The following link describes how the kernel decides which application to kill: http://linux-mm.org/OOM_Killer
Created attachment 6681 [details] crashlog - after about 10h idling with the ImageViewer I didn't see a steady growth of memory usage, but rather an up and down (with larger or smaller images). For about 7-8h I thought it was quite stable. But when SBS got killed, jive had grown to about 50MB. There obviously is something wrong with it. It eventually died when it should have resized a 6MP image. Famous last words (more to be found in the attached log file): Mar 22 19:11:35 squeezeplay: DEBUG applet.ImageViewer - ImageViewerApplet.lua:550 image rendering Mar 22 19:11:35 squeezeplay: INFO applet.ImageViewer - ImageSourceLocalStorage.lua:141 Next image in queue: /media/sda1/images/gegenlicht.jpg Mar 22 19:11:39 kernel: jive invoked oom-killer: gfp_mask=0x1201d2, order=0, oomkilladj=0 Mar 22 19:11:39 kernel: [<c02f6bfc>]

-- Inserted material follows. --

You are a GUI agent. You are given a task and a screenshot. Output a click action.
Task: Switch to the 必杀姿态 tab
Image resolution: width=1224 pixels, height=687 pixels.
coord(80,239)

Here is the path to the watchdog source code: 7.5/trunk/squeezeos/poky/meta-squeezeos/packages/watchdog which gets installed to: 7.5/trunk/squeezeos/poky/build/tmp-fab4/work/armv6-none-linux-gnueabi/watchdog-5.6-r5/watchdog-5.6 There is a watchdog configuration file under /etc that indicates the behavior of the watchdog at run-time. Here is the path to the watchdog config file in the source tree. 7.5/trunk/squeezeos/poky/meta-squeezeos/packages/base-files/files/watchdog.conf
What are these errors in the logs: Mar 18 10:11:54 squeezeplay: audio_thread_execute:908 xrun (snd_pcm_mmap_commit) err=-32 Mar 18 10:11:54 squeezeplay: audio_thread_execute:798 xrun (snd_pcm_wait) Mar 18 10:11:54 squeezeplay: audio_thread_execute:800 PCM wait failed: Text file busy Mar 18 10:11:54 squeezeplay: audio_thread_execute:752 underrun!!! (at least 10.478 ms long) Mar 18 10:11:54 squeezeplay: audio_thread_execute:798 xrun (snd_pcm_wait) Mar 18 10:11:54 squeezeplay: audio_thread_execute:752 underrun!!! (at least 6812718.075 ms long)

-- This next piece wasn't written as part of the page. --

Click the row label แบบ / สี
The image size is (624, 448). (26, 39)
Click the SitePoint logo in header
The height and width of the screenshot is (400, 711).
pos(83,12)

They are to do with use of ALSA. I do not think that they are significant when they occur at the start of playback after a period of not playing.
Have 3 Fab4/TinySC combinations running with r8661. Each has 4 IP3K players. - Hitachi Simpledrive Mini 250GB drive FAT32 - Seagate Expansion 2TB NTFS - Hitachi XL10000 1TB NTFS All are running fine after 43 hours. Original bug happened with WD Elements 1.5 TB drive. Will stop test on 250GB and attach WD Elements drive for retesting.
Mickey can no longer repro. Please reopen if anyone still is seeing an issue!
We should look into our policy of dealing with out of memory situations. I am not sure killing an application by kernel is the best approach.